### Work to complete
Which lines in the entries below contain the string "will"? Show each of them in full.

(Stored records)
----------

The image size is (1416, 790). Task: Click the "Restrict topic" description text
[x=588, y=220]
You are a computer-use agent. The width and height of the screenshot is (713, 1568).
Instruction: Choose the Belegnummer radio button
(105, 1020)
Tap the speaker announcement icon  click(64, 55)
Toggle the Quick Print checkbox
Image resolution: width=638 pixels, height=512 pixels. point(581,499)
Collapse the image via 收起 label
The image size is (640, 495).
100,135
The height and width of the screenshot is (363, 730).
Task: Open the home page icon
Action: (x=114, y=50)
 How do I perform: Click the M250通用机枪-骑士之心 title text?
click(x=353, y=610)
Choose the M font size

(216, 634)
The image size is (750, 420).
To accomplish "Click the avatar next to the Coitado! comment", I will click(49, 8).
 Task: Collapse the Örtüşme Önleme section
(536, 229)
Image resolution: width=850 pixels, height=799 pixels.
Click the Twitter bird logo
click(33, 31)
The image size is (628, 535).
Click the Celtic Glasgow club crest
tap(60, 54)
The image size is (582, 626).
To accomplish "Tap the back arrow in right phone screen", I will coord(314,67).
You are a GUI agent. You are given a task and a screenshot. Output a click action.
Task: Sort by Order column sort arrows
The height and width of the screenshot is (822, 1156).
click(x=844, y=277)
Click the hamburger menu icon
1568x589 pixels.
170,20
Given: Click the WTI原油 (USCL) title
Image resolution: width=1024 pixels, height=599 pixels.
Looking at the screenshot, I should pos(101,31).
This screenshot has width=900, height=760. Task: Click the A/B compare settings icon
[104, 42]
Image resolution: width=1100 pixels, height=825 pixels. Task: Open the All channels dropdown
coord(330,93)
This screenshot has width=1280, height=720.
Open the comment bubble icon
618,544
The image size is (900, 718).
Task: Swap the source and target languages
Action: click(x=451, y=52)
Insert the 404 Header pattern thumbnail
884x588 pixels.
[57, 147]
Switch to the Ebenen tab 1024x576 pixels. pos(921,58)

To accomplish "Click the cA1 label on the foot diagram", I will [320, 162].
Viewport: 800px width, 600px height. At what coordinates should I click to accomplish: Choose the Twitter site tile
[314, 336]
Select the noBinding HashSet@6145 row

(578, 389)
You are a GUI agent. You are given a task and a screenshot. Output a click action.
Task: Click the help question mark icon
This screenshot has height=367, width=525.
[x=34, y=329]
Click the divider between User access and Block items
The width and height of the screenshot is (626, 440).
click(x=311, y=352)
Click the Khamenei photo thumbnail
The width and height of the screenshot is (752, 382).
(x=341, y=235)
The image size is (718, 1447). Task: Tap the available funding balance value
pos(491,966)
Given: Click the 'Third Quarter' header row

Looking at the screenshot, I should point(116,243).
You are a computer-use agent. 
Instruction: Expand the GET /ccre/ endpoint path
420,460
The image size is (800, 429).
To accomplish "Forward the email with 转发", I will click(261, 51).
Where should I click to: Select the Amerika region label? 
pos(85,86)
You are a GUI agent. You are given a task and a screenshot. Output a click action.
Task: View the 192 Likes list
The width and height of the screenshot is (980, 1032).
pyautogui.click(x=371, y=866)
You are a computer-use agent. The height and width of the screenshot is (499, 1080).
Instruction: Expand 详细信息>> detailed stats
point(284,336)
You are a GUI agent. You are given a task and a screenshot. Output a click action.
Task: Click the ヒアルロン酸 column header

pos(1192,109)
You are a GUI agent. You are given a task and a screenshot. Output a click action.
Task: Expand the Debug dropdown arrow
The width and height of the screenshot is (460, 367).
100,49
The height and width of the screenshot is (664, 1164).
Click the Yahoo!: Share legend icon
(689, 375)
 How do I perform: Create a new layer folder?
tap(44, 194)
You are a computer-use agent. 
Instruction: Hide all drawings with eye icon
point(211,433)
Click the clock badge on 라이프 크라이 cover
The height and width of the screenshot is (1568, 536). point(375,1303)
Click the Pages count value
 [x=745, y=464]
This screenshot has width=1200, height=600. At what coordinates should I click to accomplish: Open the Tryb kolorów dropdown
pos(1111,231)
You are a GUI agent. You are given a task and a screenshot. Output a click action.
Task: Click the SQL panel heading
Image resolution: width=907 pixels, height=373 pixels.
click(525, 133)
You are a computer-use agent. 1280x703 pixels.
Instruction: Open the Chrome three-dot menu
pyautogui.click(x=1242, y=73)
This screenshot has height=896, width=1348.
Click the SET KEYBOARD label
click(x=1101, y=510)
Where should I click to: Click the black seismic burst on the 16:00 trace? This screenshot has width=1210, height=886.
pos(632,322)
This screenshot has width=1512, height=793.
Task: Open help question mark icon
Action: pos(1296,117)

----------

### Output for this task
To accomplish "Click the avatar next to the Coitado! comment", I will click(49, 8).
To accomplish "Tap the back arrow in right phone screen", I will coord(314,67).
To accomplish "Click the cA1 label on the foot diagram", I will [320, 162].
To accomplish "Forward the email with 转发", I will click(261, 51).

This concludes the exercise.